##plugins.themes.academic_pro.article.main##
Abstract
A big parallel processing job can be delayed substantially as long as one of its many tasks is
being assigned to an unreliable or congested machine. To tackle this so-called straggler problem, most
parallel processing frameworks such as MapReduce have adopted various strategies under which the
system may speculatively launch additional copies of the same task if its progress is abnormally slow
when extra idling resource is available. In this paper, we focus on the design of speculative execution
schemes for parallel processing clusters from an optimization perspective under different loading
conditions. For the lightly loaded case, we analyze and propose one cloning scheme, namely, the Smart
Cloning Algorithm (SCA) which is based on maximizing the overall system utility.
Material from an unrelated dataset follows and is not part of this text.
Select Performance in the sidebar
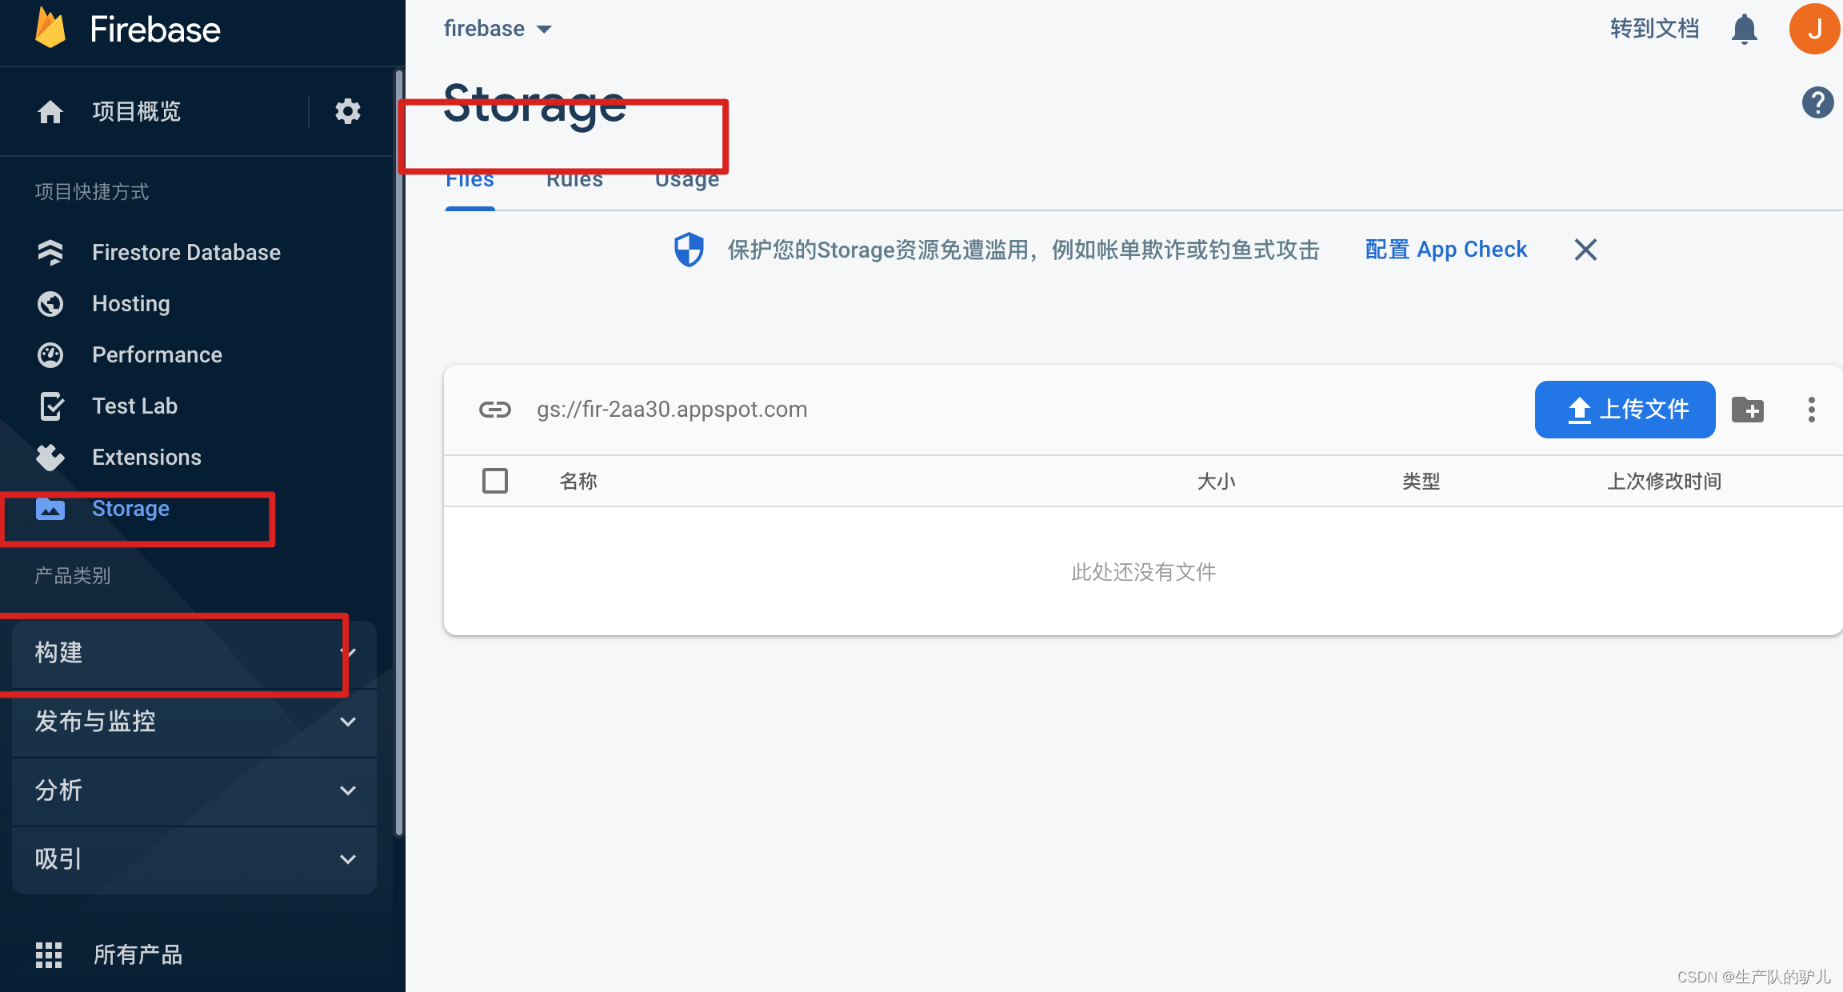 point(157,354)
We also derive the
workload threshold under which SCA should be used for speculative execution. For the heavily loaded
case, we propose the Enhanced Speculative Execution (ESE) algorithm which is an extension of the
Microsoft Mantri scheme to mitigate stragglers. Our simulation results show SCA reduces the total job
flowtime, i.e., the job delay/ response time by nearly 6% comparing to the speculative execution strategy
of Microsoft Mantri. In addition, we show that the ESE Algorithm outperforms the Mantri baseline
scheme by 71% in terms of the job flowtime while consuming the same amount of computation resource.